**PROBLEM STATEMENT**
Carry on the opinion piece about Congressman Mooney and the revised federal gun-buyer form, writing the next few paragraphs after its last sentence.

**DOCUMENT EXCERPT**
>>>
AOC has learned that television transfers information by perception of images and sound, a critically important fact that Congressman Mooney has yet to fully embrace and act upon.

In his latest video, he chose to stand in front of Nancy Pelosi’s seven-foot-tall concertina-topped Capitol fence, but the cameraman had him badly framed: It seemed he was wearing the Capitol dome like the Pope’s Mitre Auriphygiata. (Actually, he looks good in a mitre; and, given that he’s being redistricted out of a job next cycle, there’s always the Vatican.)

But back to the video: Dressed in his default, nondescript charcoal gray suit, the sun angle had him squinting in the general direction of the camera, while half his face was overexposed and his eyes were in shadow and not making contact with his audience. His staccato speech pattern made it difficult to focus on the points he was making and remember them. 

It is most ironic that his unpolished delivery belies his important hard work in defending against efforts to erode the Second Amendment by the leftist Biden Administration and its progressive (read communist) lackeys in Congress. 

It is, after all, the right to keep and bear arms which was the proximate cause, exactly 246 years ago, of the showdown on Lexington Green that heralded the start of the American Revolution and all that has followed. 

While Congressman Mooney did delineate several bills he is sponsoring or co-sponsoring in his video—particularly his effort on H.R. 1132, intended to ensure the privacy of gun owners whose purchases are run through the National Instant Check System or NICS—unfortunately, because the byzantine maneuverings of Washington Swamp Creatures may have already outflanked him, this co-sponsored bill may already be a non sequitur

Those wonderful folks at the Bureau of Alcohol, Tobacco and Firearms have put a bureaucratic spin on the phrase nacht und nebel

These fine, upstanding, number-crunching bb-stackers recently put on their green eyeshades and distributed an “administrative update” of good old Form 4473, called, guess what? Form 4473-5300-9.

The form changes the way information about gun buyers is documented. While NICS is only supposed to retain the new Form 4473-5300-9 data for successful background checks 24 hours and delayed background checks for only 90 days, BATF has a completely different set of rules for Federal Firearms Licensees.

Federal Firearms Licensees (FFLs) must use this form each time they access NICS to transfer guns between buyer and seller. The new update, yawningly dismissed as just another piece of federal paperwork, tends to lob privacy right out the window. 

Here’s why:

While the old Form 4473 had sworn statements on page 1, signature on page 2, and gun information and the gun serial number on page 3, the new Form 4473-5300-9 has gun information, serial number and your personal identification all together on page 1. Only the signature is on page 2.
<<<
**STORED DATA**
>>>
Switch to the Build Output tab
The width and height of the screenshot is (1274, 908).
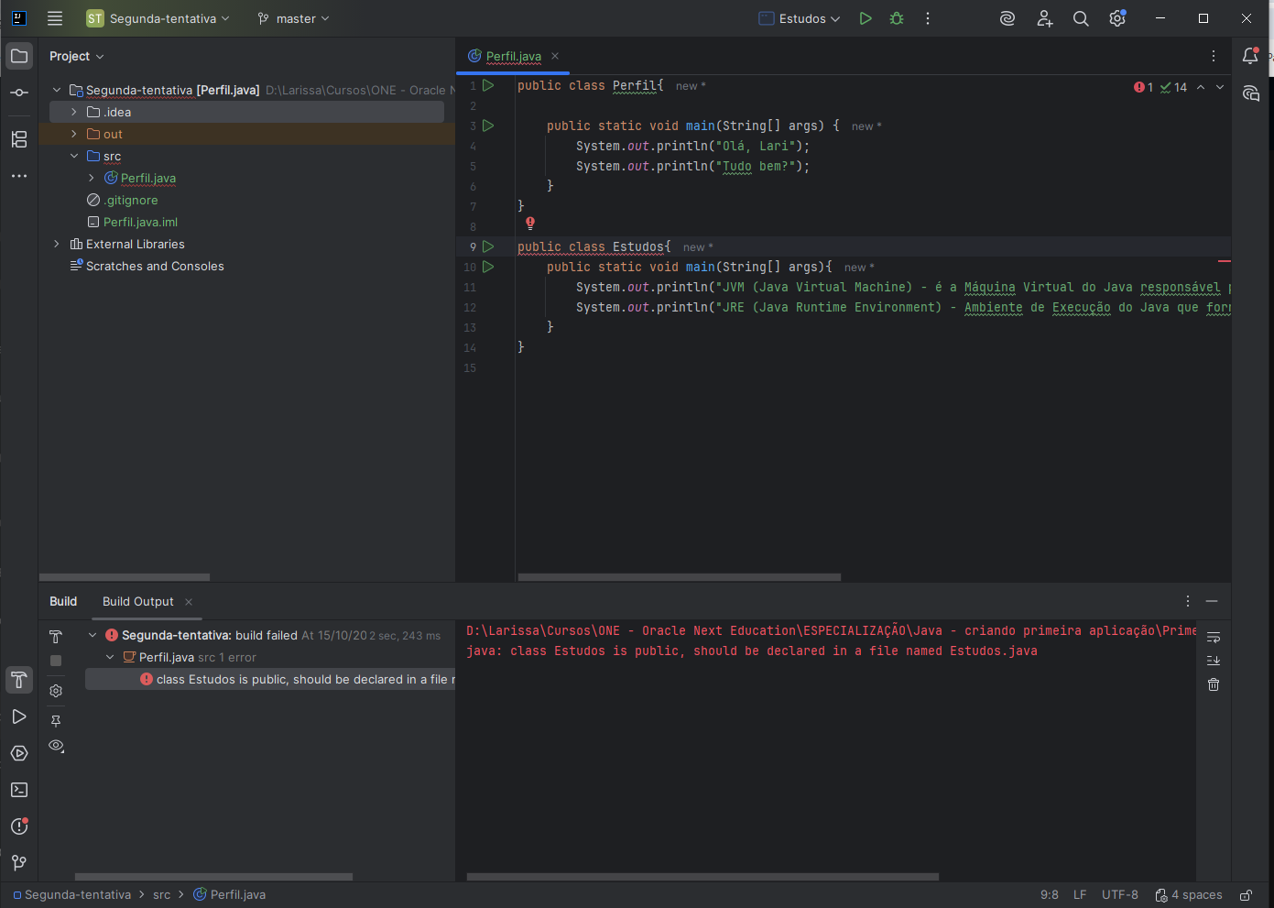(137, 601)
<<<
**ANSWER TO THE PROBLEM**
Here’s where it gets interesting: Because the Bureau of Alcohol, Tobacco and Firearms reserves the right to “audit” each individual FFL’s complete ledger of transfers at any time, the FFL must also keep the original hard copies of the various Forms 4473 indefinitely.

Thus, while the legislation behind the old Form 4473 essentially created a de facto National Gun Registry (but a very clunky one, because all the multi-page applications are in each individual FFL’s possession and not on a government electronic database) the new Form 4473-5300-9 makes it a lot less clunky to get gun serials and owner information from the FFL in one glance. So much for privacy. 

Imagine what the Biden Administration could do to Second Amendment rights with an executive order requiring a “national audit” of all the FFL ledgers to “insure their integrity” (copy them) as a firewall against “right wing domestic terrorism.”  

It also would be interesting to have Congressman Mooney muse upon the meaning of block 18a of Form 4473-5300-9. 

In view of the fact that he is half Cuban, does he check “Hispanic or Latino” or “Not Hispanic or Latino”?  

Either way, some hardened bureaucrat at BATF could conceivably charge him with making a false statement (a felony) because his last name is Mooney.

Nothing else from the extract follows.